Installing Spark on Ubuntu 18.04

Posted on 22 Sep 2018

This post contains the steps that I followed to install Spark on my Ubuntu 18.04 (Bitonic). I first tried with the pre-built version available on their site, but it threw an error when I tried to play with it. After that, I tried with the more serious alternatives: installation with Maven, which did not work either, and with SBT, which worked after some hours of struggle.
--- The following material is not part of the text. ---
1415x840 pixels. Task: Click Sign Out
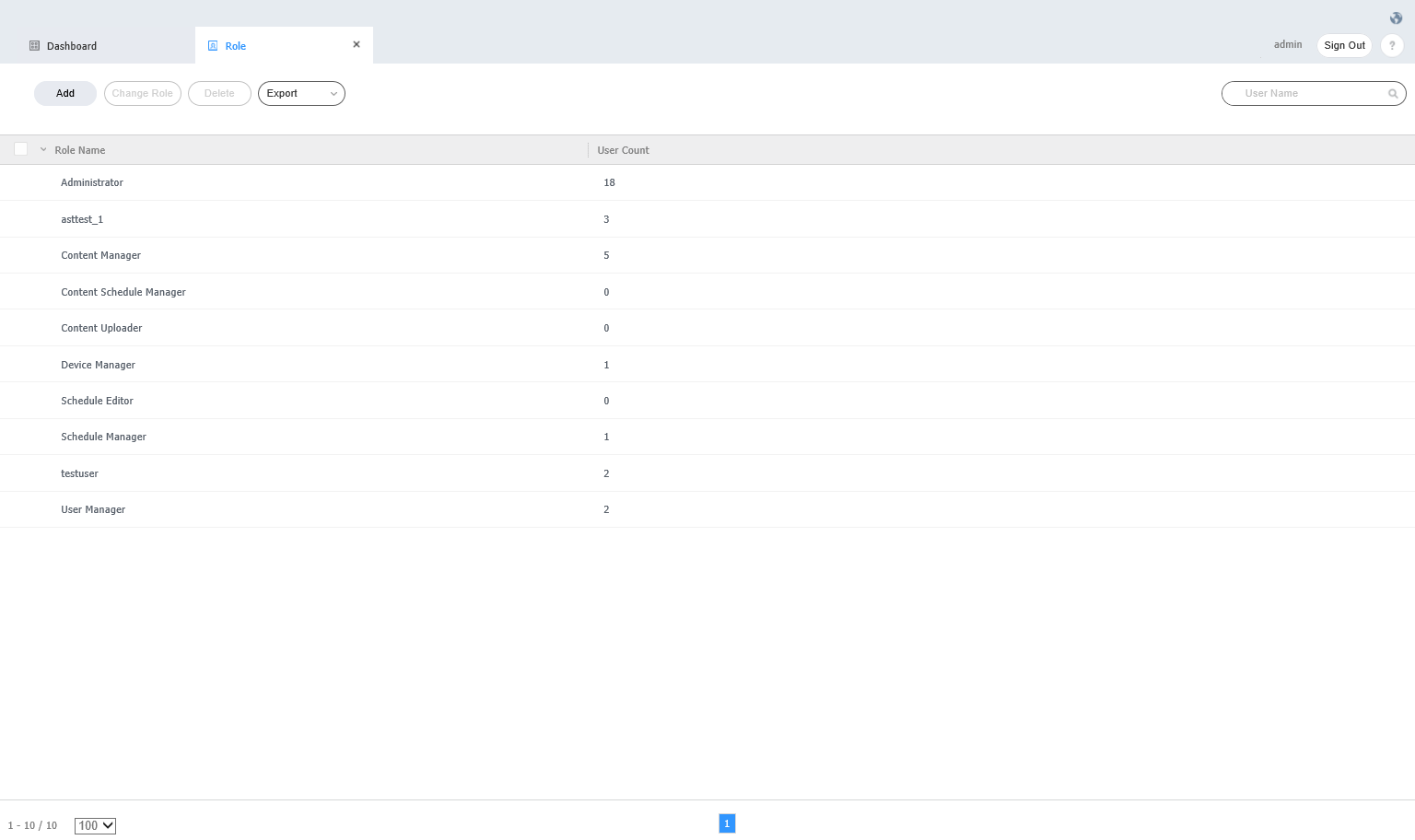(1344, 45)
The first thing is to download and extract the .tgz file from the official website

wget https://archive.apache.org/dist/spark/spark-2.3.1/spark-2.3.1.tgz
tar -zxvf spark-2.3.1.tgz
cd spark-2.3.1

Check that we have Java 8 or higher and whether we have the JAVA_HOME environment variable adequately defined:

java --version
echo $JAVA_HOME

Java 9 (the default in Ubuntu 18) might give problems with Spark, so some people install Java 8. Oracle Java 8 is not in the official repositories of Ubuntu 18. Thus, I added the repositories and then installed it.

sudo add-apt-repository ppa:webupd8team/java
sudo apt-get update
sudo apt install oracle-java8-set-default

Check that java and javac use both Oracle 8:

sudo update-alternatives --config java
sudo update-alternatives --config javac

And then check that the environment variable JAVA_HOME is also set to Java 8. Modify it if necessary:

echo $JAVA_HOME
export JAVA_HOME="/usr/lib/jvm/java-8-oracle/"
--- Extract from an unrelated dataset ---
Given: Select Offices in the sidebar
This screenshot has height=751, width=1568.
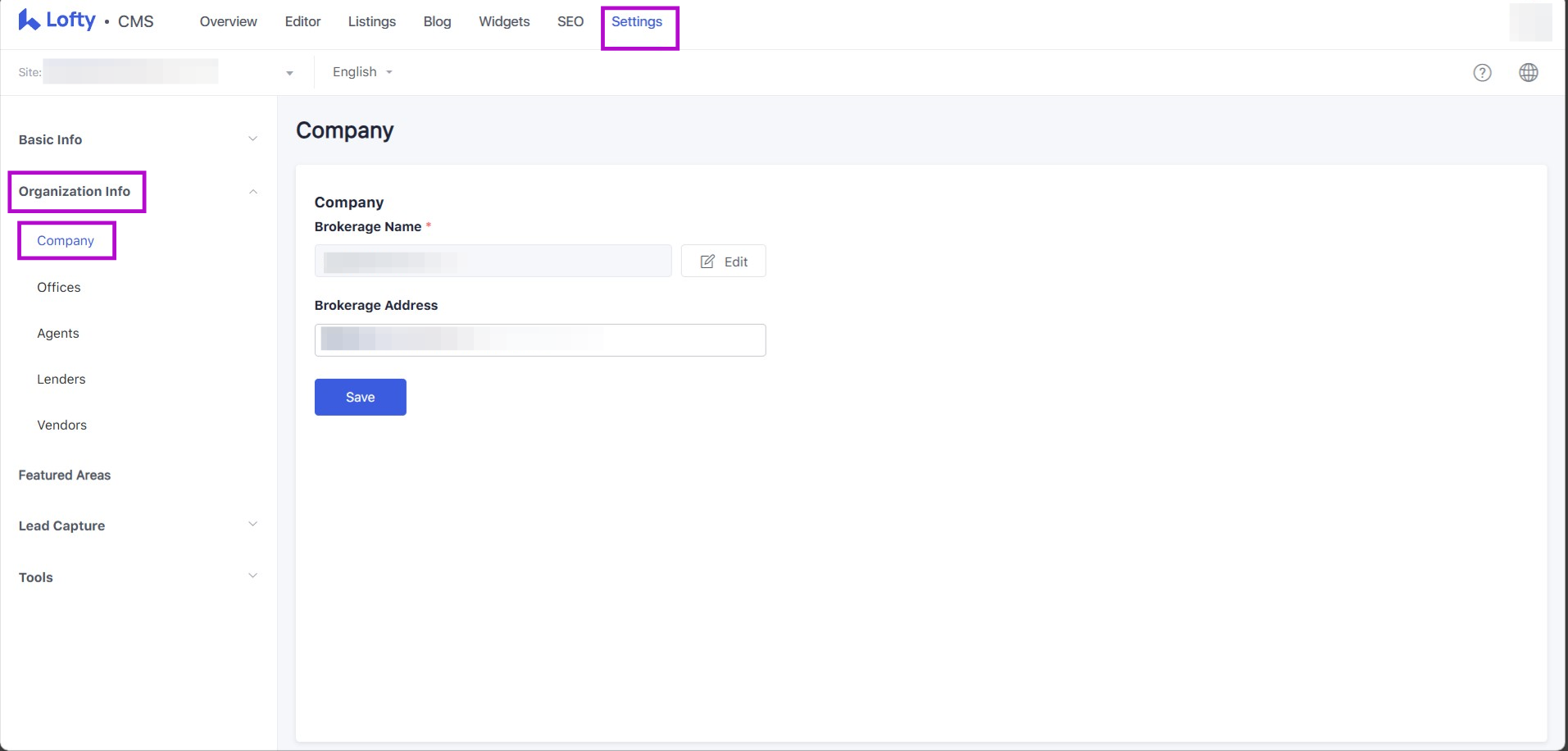Looking at the screenshot, I should coord(59,288).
Add the last line to the ~/.bashrc file to make it permanent.

Now Install pyspark, the Python interface to Spark to write to execute pyspark scripts (python calling spark)

pip install pyspark

My attempt to build Spark using Maven or SBT did not work. Some of the compiling errors looked like it had something to do with Scala. So I installed Scala (SBT) following the instructions from their site.
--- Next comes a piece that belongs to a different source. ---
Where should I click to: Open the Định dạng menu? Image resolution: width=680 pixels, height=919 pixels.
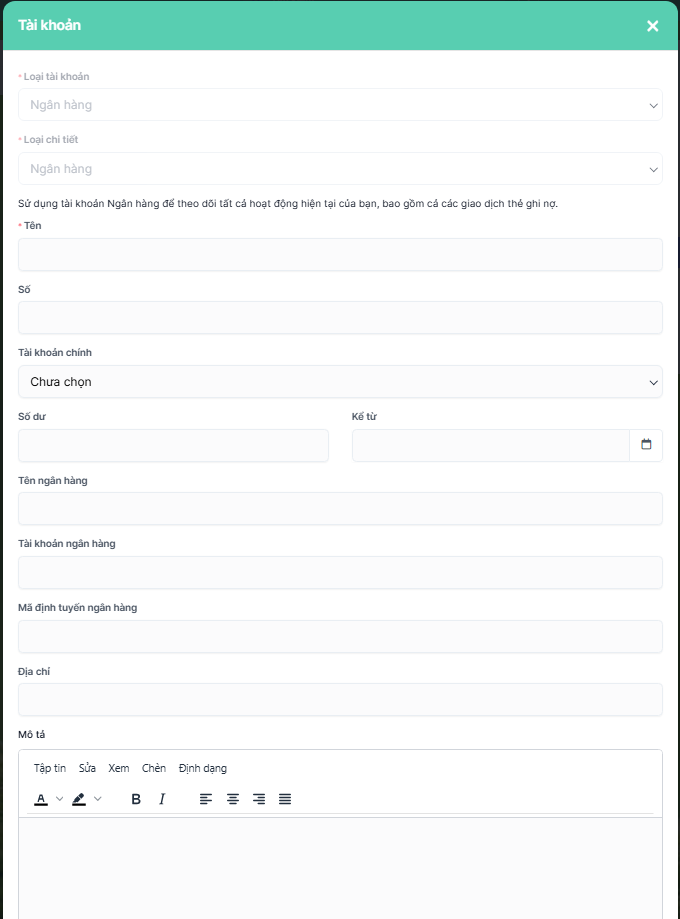pos(203,768)
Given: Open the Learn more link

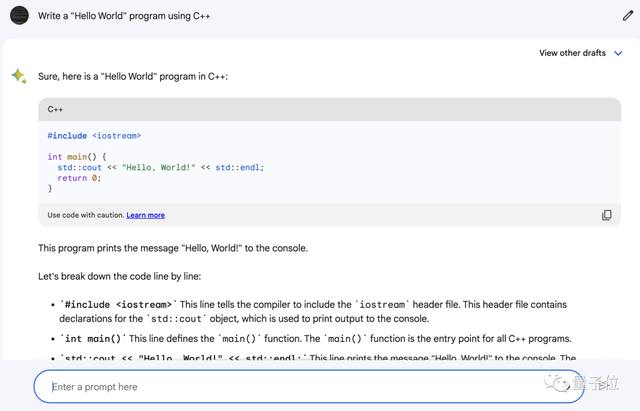Looking at the screenshot, I should click(x=145, y=215).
echo "deb https://dl.bintray.com/sbt/debian /" | sudo tee -a /etc/apt/sources.list.d/sbt.list
sudo apt-key adv --keyserver hkp://keyserver.ubuntu.com:80 --recv 2EE0EA64E40A89B84B2DF73499E82A75642AC823
sudo apt-get update
sudo apt-get install sbt

Finally, I could install spark with

 ./build/sbt package

Then I moved the complete spark directory to the /opt/ directory

sudo mv spark-2.3.1 /opt/spark-2.3.1
sudo ln -s /opt/spark-2.3.1 /opt/spark

With this symbolic link, we can install multiple Spark versions in the /opt/ directory, and the link (that we will use in the environment variables) will point to the active one. Finally, we set the SPARK environment variables in our ~/.bashrc file:

export SPARK_HOME=/opt/spark
export PATH=$SPARK_HOME/bin:$PATH

After these steps, I could start playing with the quick start tutorial. I entered the pyspark shell:

pyspark

And then everything seemed to work fine:

>>> textFile = spark.read.text("/opt/spark/README.md")
>>> textFile.count()
103 
>>> textFile.first()
Row(value='# Apache Spark')

However, I don’t like shells; I prefer Jupyter notebooks. Let’s see how we can use pyspark from a Jupyter network. A first option is to install findspark so that we can find Spark from any Jupiter notebook:

pip install findspark

Then we can start our code in a Jupyter notebook as

import findspark
findspark.init()
import pyspark

A second alternative is to let Jupyter notebook be the default shell for pyspark, adding to our ~/.bashrc file:

export PYSPARK_DRIVER_PYTHON=jupyter
export PYSPARK_DRIVER_PYTHON_OPTS='notebook'

Computing \(\pi\) with a parallel Monte Carlo

Now we can call pyspark from the command line and write our first program in a notebook. The following code approximates \(\pi\) using a Monte Carlo algorithm. We draw random points within a unit square and count how many of them fall inside the curve \(x^2 + y^2\). We are working in one of the quadrants of a circle with radius 1. The area of the whole circle is, by definition, \(\pi\). Therefore \(\pi\) can be approximated as \(\pi= 4*s \approx 4 * inside / total\). The code is

import random
num_samples = 100000000

def inside(p):     
     x, y = random.random(), random.random()
     return x*x + y*y < 1

count = sc.parallelize(range(0, num_samples)).filter(inside).count()
pi = 4 * count / num_samples
print(pi)
sc.stop()

# 3.14109824

Each parallel worker draws a sample and communicates whether if felt inside or outside the circle curve. Spark counts the number of positive responses from the workers, and then we compute the total proportion to approximate \(\pi\).